Lorraine is one of the 22 regions in France, located in the north east of the country. It shares borders with Belgium, Luxemburg, Germany, but also Champagne Ardenne, Franche Comté and Alsace. The region is composed of four departments: Meurthe et Moselle, Moselle, Meuse and Vosges. The administrative centre of Lorraine is Metz (130,000 inhabitants). Lorraine gathers 2,343,000 inhabitants, called the Lorrains.
Lorraine, along with Alsace, has a very strong cultural identity due to its historical heritage. At its origins, the area used to belong to the Belgium Gaulle. It was then conquered by the Francs and became part of the Austrasie, which capital city was Metz. Lorraine as it is today known is a vestige of what used to be the ‘Lotharingie’, a kingdom created by the Carolingian Lothaire II. In 880 the Lotharingie was integrated to the eastern France, which became afterwards the Holy Roman Empire.
Along the centuries, the French kingdom kept on trying to conquer the Lorraine area. It was finally integrated to France in 1766. After the Revolution, the four departments were created, but it did not last long, as in 1871 the ‘Frankfurt treaty’ gave a part of Lorraine (the Moselle department) to the German Empire. At the crossroads between Germany and France, Lorrain suffered a lot during WWI and then WWII. One of the bloodiest battles took place in the region, more precisely in Verdun. After WWI Lorraine was again annexed to the French territory, but only until 1940, when it became German again. Finally, in 1945 the whole region, as well as the Alsace region, became definitely French.

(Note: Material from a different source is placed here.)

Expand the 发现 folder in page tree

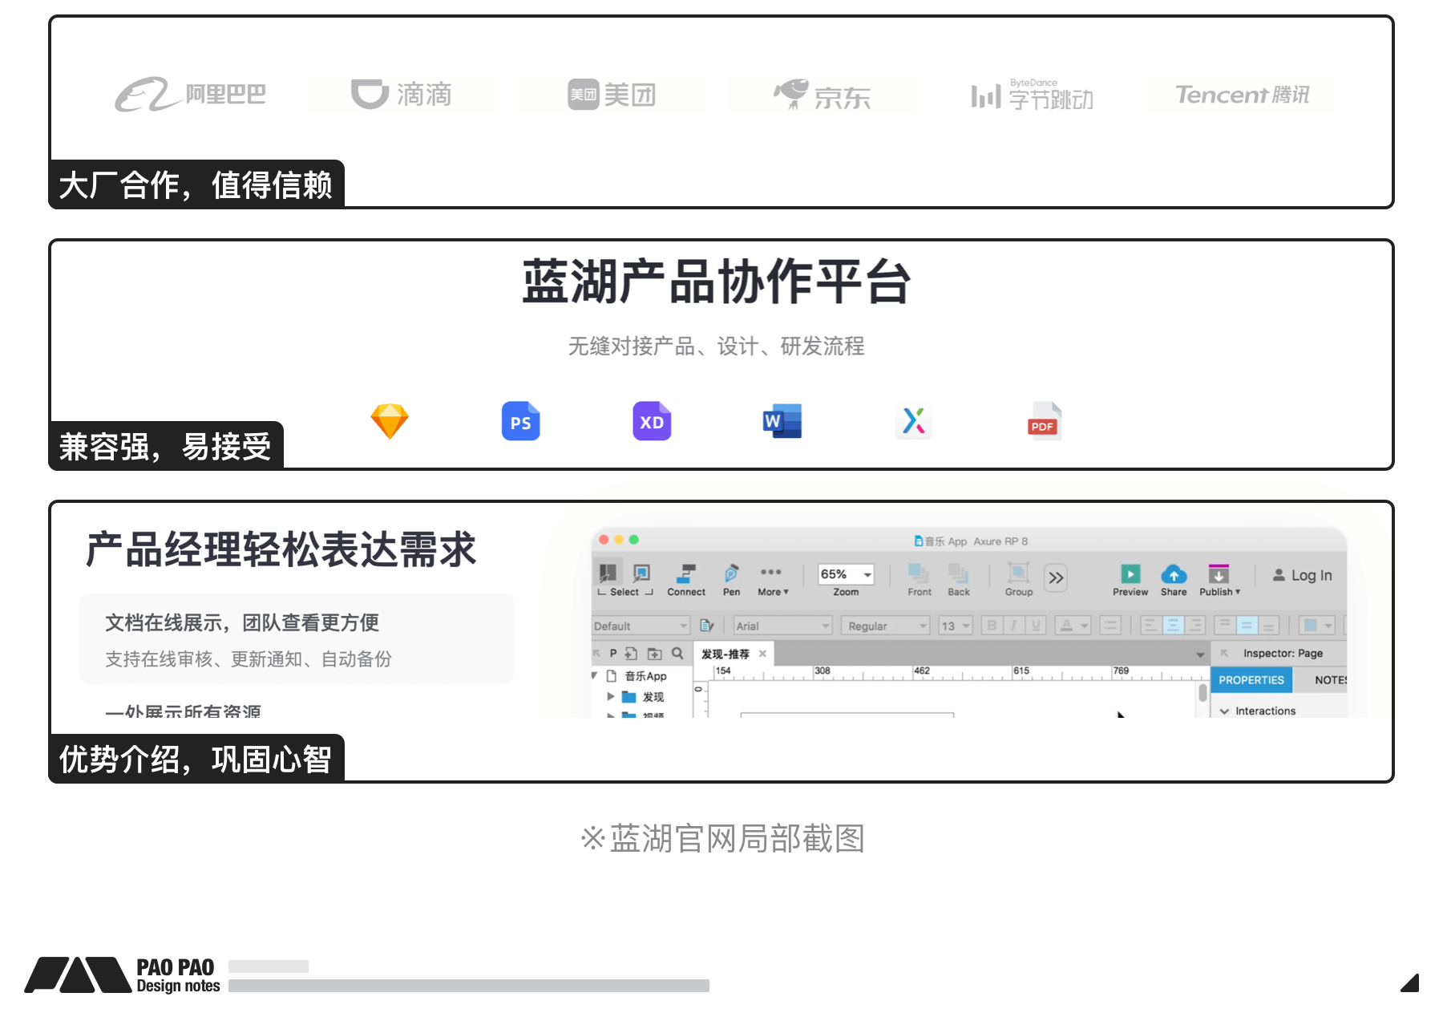tap(611, 696)
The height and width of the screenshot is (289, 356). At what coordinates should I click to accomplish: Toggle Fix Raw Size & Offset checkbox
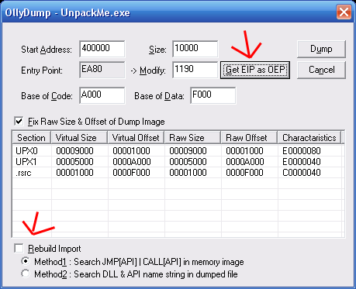tap(19, 121)
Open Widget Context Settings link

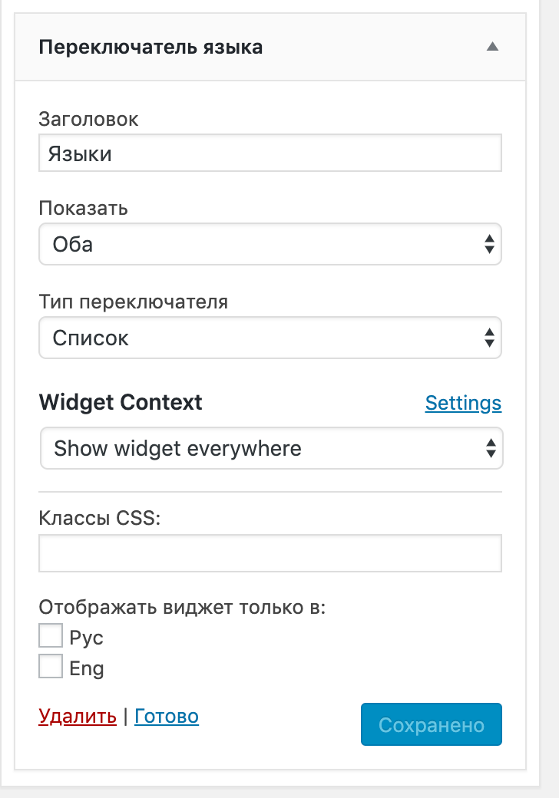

As a result, the German, but also the Belgium, culture is very strong in Lorraine. This can be seen through local languages: the Lorrain, which is a Roman dialect also spoken in Belgium, and the Lorraine Franconian, which is a German dialect spoken in the north of the region; it can also be seen through the architecture, gastronomy, etc.
|Property prices in Lorraine and its 4 departments in 2009|
|Location||Apartments € / sq m||New built apartments € / sq m||Houses €|
|Meurthe et Moselle||1,540||2,340||159,200|
In France in 2009, average for house prices is around €3,200 /sq m. Since in Lorraine house prices are about €1,620 /sq m, the region can be said to be rather affordable. After WWII the region has a very prosperous period and developed very quickly. However, nowadays, the economy has slowed down. Moreover, the region, as the whole country, has been hit by the real estate and financial crisis. As a consequence, house prices are still decreasing. It might be a good opportunity though for investors. Indeed, signs of recovery are present in France, and prices in some regions, in the most dynamic so far, are already started to increase again. As it is not the case yet for Lorraine, investors should not lose time, and buy a property in the region while prices are still low.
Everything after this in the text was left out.